哲学カフェ

哲学書を一つづつ取り上げて、それを時に独善的とも思われる解釈を試みながら、一見難しいものと思われる哲学書の解読を行うものです。

エピクロスについて その9

 前回の記事でエピクロスの唱える「必要な欲望」の一例で食事を取り上げました、その他にも人が幸せになる為に必要な欲望として他の人への愛情だったり、友情、名誉心に裕福な暮らしの所有などが考えられます。ですが、こうした欲望は一歩間違えると不幸へ落ちる可能性もあるのです、だからエピクロスは欲望に対して「よく考えておくべきこと」と言っています。
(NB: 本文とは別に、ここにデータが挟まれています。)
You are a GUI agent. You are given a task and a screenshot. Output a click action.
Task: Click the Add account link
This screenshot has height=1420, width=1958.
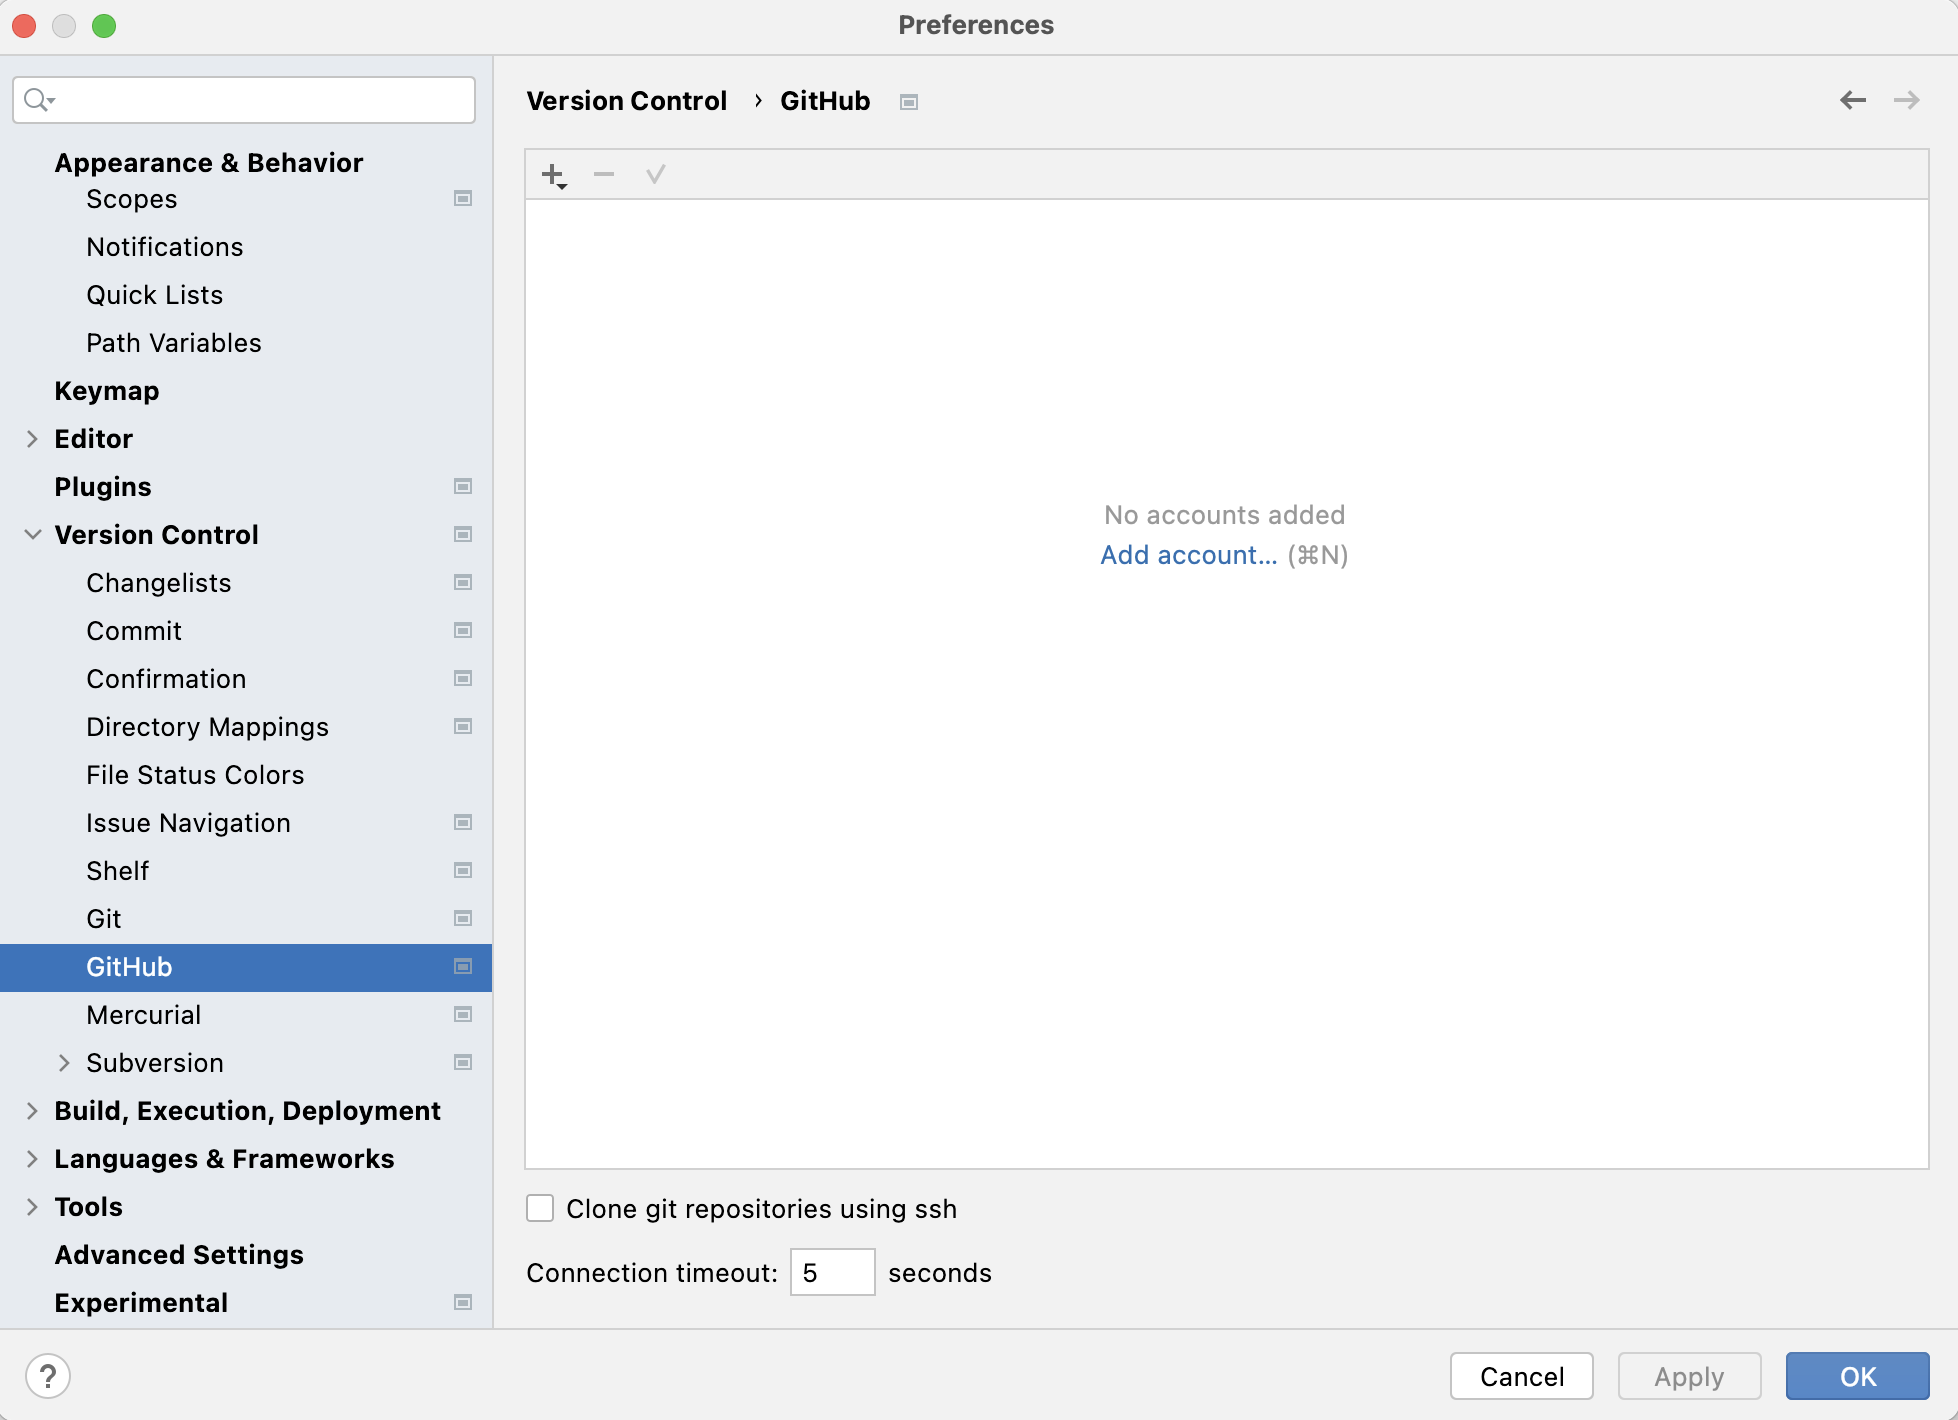click(x=1188, y=555)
よく考える、その必要性の理由をエピクロスは「メノイケウス宛の手紙」で「これらの欲望について迷うことのない考察こそが、全ての選択と忌避、つまり嫌って避ける事を、身体と心の平静に関連づける事を可能にするからである」という内容で明らかにしています。
 また、この後に身体の健康と心の平静こそ、至福なる生の目的だとも手紙で述べています。この目的が達成できるように人は全力を尽くして、こうした状態になれば心は穏やかになり、何かが足りないと探し回る必要もなくなる、その為に選ばれた欲望はわれわれをそこへ誘うと主張したのです。